- _EXCERPTED PASSAGE_:
======

Median sort is this year’s qualifier’s interactive problem. A rather fun one, IMHO. On the surface, it’s dead simple: we are to sort an array. We’re even given the leeway to pick ascending or descending order per our very own preference!

The catch is: we’re not provided with the most useful operation the common sorting algorithms tend to make use of: actually indexing the array. We’re not even allowed its first contender: comparing two array positions’ values.

The only operation we’re provided, as the title suggests, is “Median”. Median takes three distinct array indices as parameters, and returns the one whose value is the median of the three values.

Let’s start by implementing the querying process. As the GCJ interactive runner has one of the weirdest operating modes out there, it’s where it’s easiest to commit the most deadly blunders.

======

- _GIVEN DATA_:
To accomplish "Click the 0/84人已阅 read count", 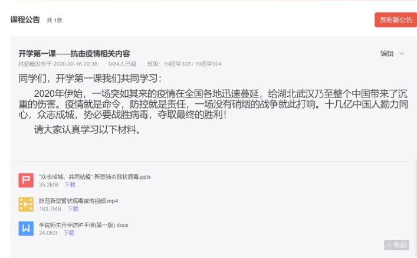I will (122, 64).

======

- _CHALLENGES_:
• A. Retype the median sort post between "The catch is: we’re" and "the three values.", inclusive.
• B. In the median sort post, what does the Median operation take as parameters, and what does it return?
• C. Write what comes next in the median sort post, picking up after its last sentence.

- _RESULTS OF THE EXERCISE_:
• A.
The catch is: we’re not provided with the most useful operation the common sorting algorithms tend to make use of: actually indexing the array. We’re not even allowed its first contender: comparing two array positions’ values.

The only operation we’re provided, as the title suggests, is “Median”. Median takes three distinct array indices as parameters, and returns the one whose value is the median of the three values.

• B. It takes three distinct array indices and returns the one whose value is the median of the three values.

• C.
query :: [Int] -> IO Int
query xs = do
  putStrLn $ unwords $ map show xs
  hFlush stdout
  r <- readLn
  when (r < 0) exitSuccess
  pure r

I’m flushing stdout explicitly after a print instead of changing the stream’s global buffering mode, mostly because I do not want to be writing anything to that stream from anywhere else but this function.

I’m checking for disqualification directly there. If the call to exitSuccess in that case reads weird to you, it’s because it really is. But such is the GCJ interactive protocol. Despite numerous complaints from higher-caliber contestants than I, they’ve always stuck to their guns and preserved the stupid parts of it. Oh well.

I love interactive problems in general, but I hate the GCJ interface to them.

I’m not enforcing a list length of 3 because that function is going to serve as the “I’m done” signal as well.

With that out of the way, we can start thinking about the problem per se.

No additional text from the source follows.